* _WHAT IS NEEDED_
What is needed is an exact copy of every line from the one with "Instruction: Click the Add Field button" to the end of the entries below, without the pictures.

* _SOURCE MATERIAL_
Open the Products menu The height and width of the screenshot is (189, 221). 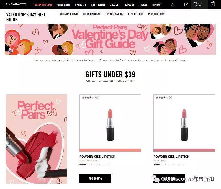[x=81, y=4]
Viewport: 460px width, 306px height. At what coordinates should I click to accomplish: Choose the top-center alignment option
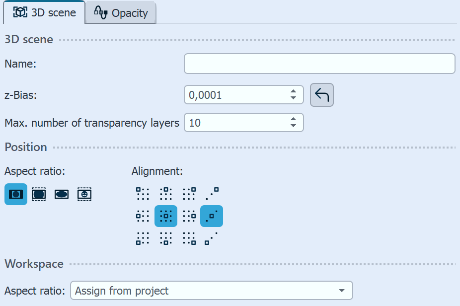(x=165, y=192)
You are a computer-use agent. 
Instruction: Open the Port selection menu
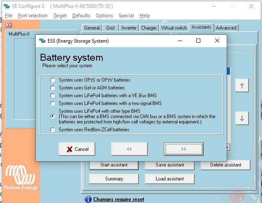click(33, 16)
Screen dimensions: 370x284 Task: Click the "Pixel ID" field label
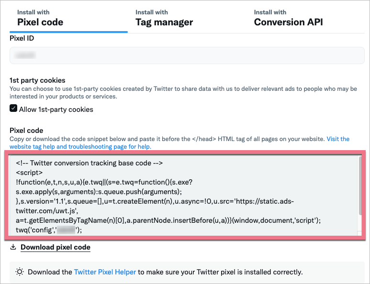pos(22,38)
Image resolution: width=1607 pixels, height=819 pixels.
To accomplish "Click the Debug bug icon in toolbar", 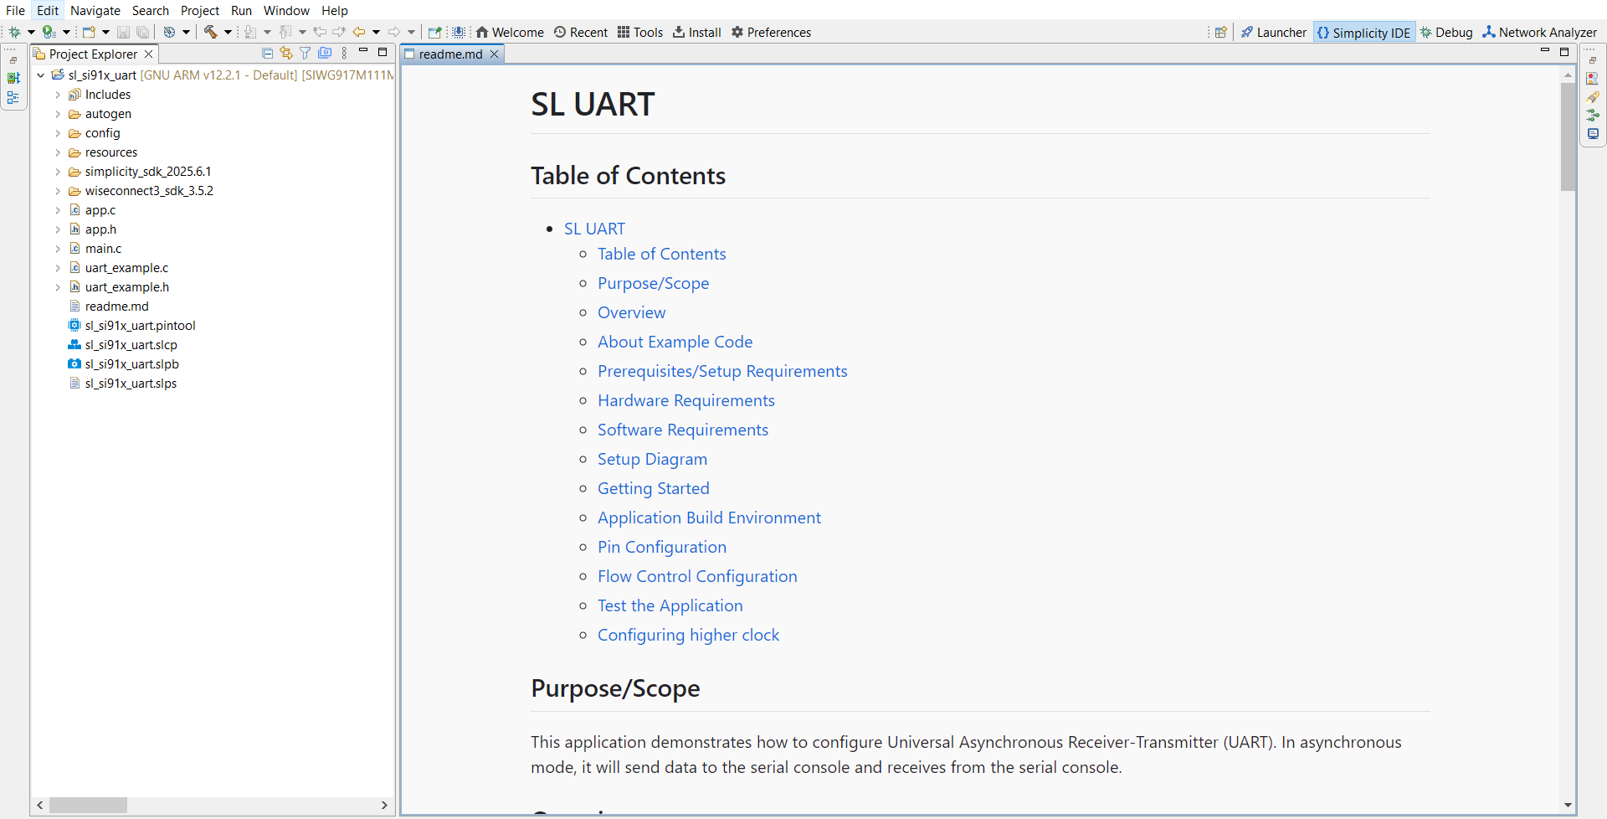I will pyautogui.click(x=14, y=32).
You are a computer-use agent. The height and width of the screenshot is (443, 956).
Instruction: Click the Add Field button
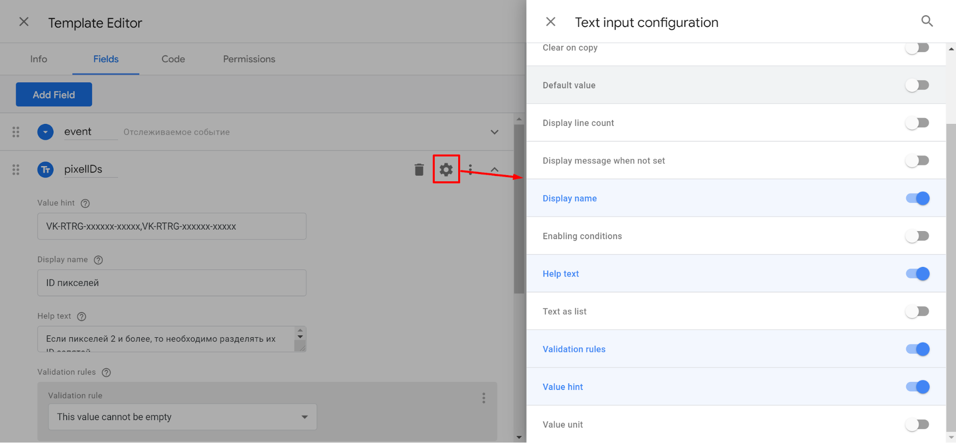[54, 95]
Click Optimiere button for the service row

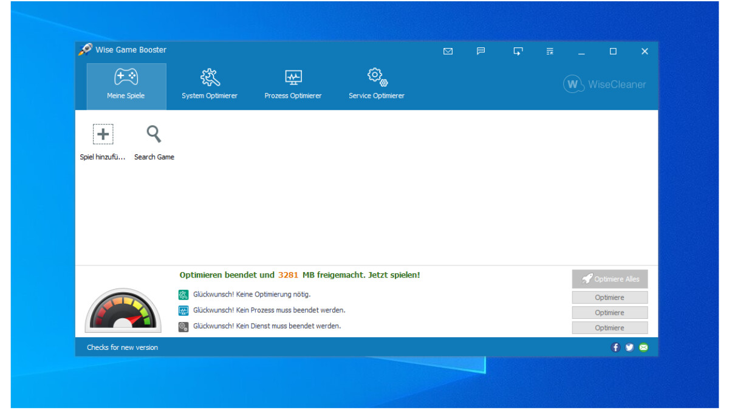click(609, 328)
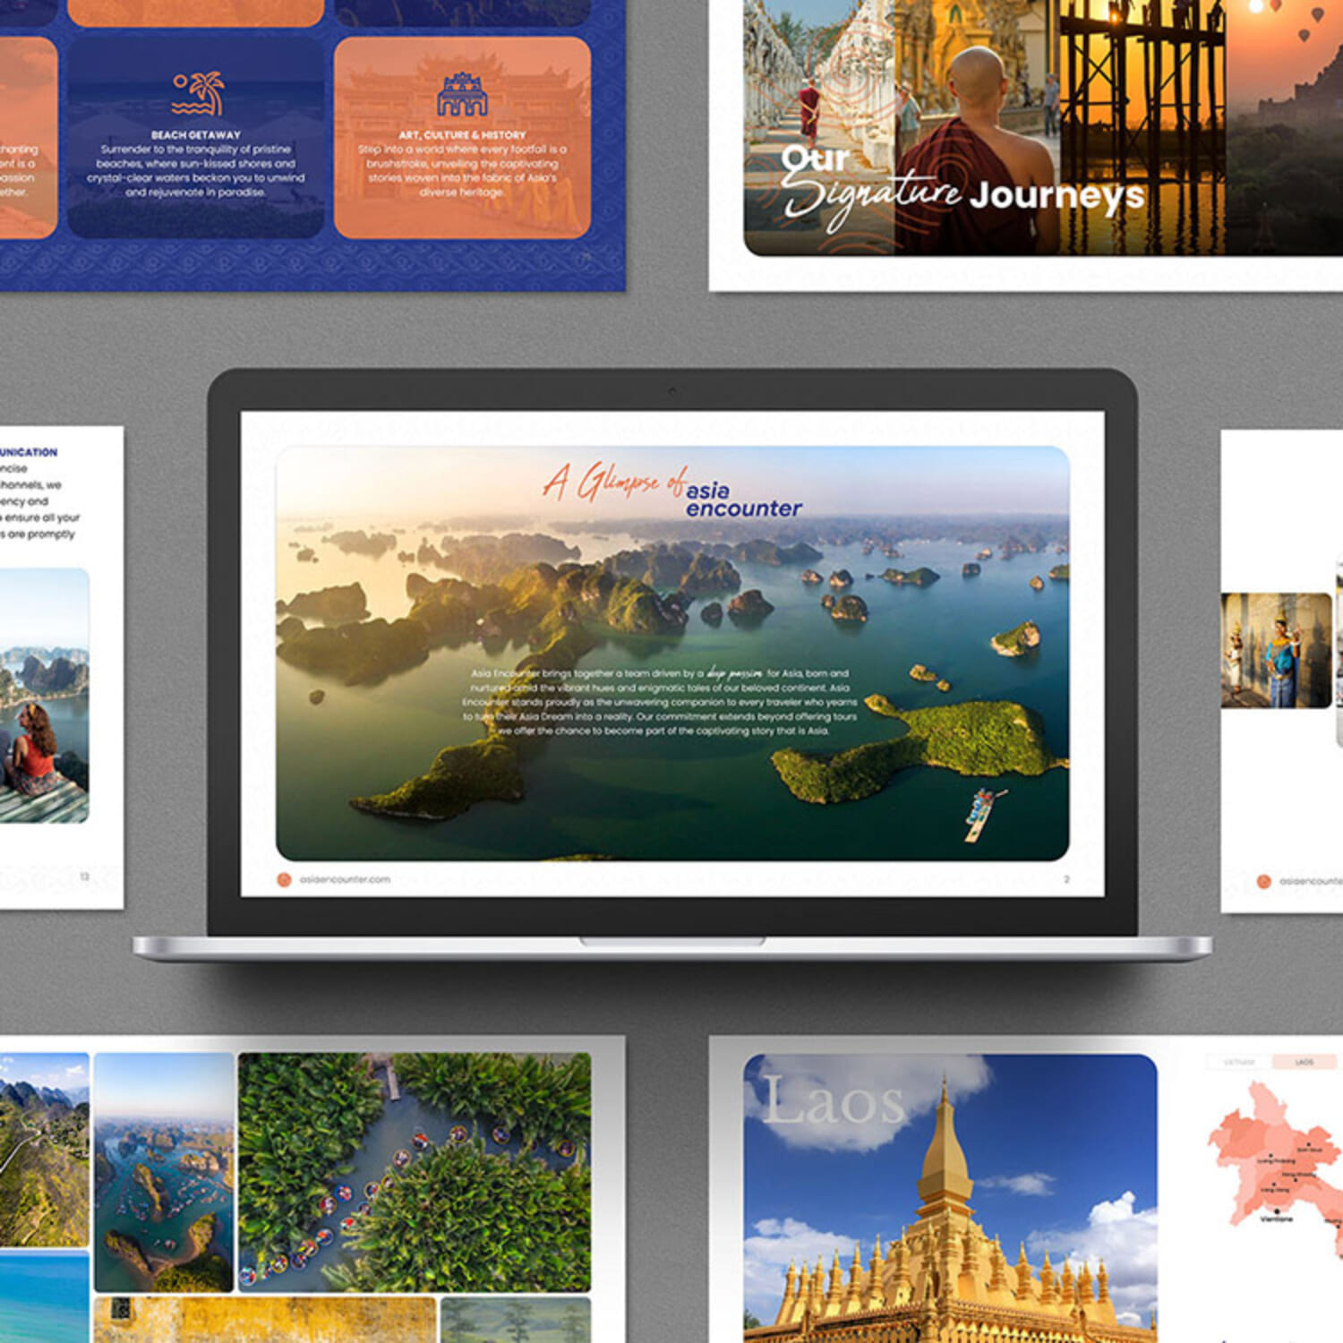Click the Art, Culture & History card heading

462,134
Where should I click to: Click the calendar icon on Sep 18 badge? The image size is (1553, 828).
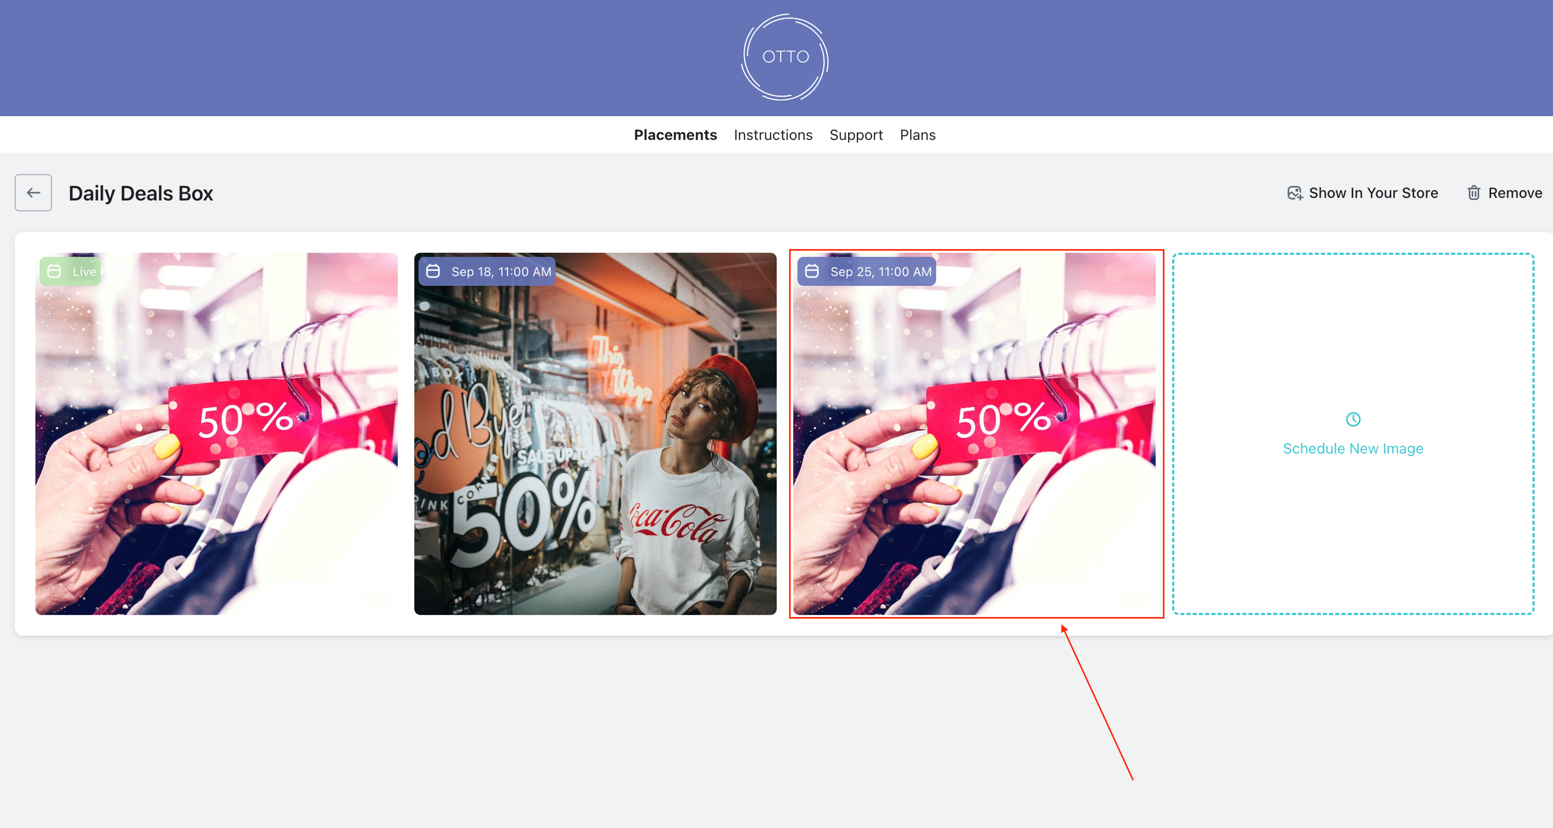pyautogui.click(x=433, y=271)
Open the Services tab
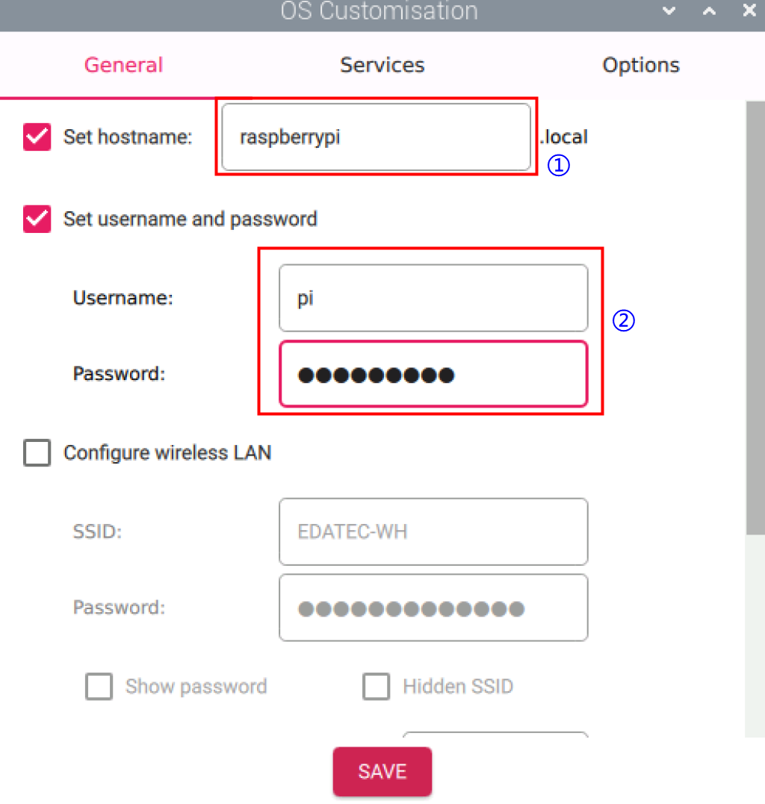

* _ANSWER FOR THE TASK_
Instruction: Click the Add Field button
[54, 95]
Click Optimiere button for the service row

click(609, 328)
Click the Art, Culture & History card heading

462,134
Where should I click to: Click the calendar icon on Sep 18 badge? The image size is (1553, 828).
pyautogui.click(x=433, y=271)
Open the Services tab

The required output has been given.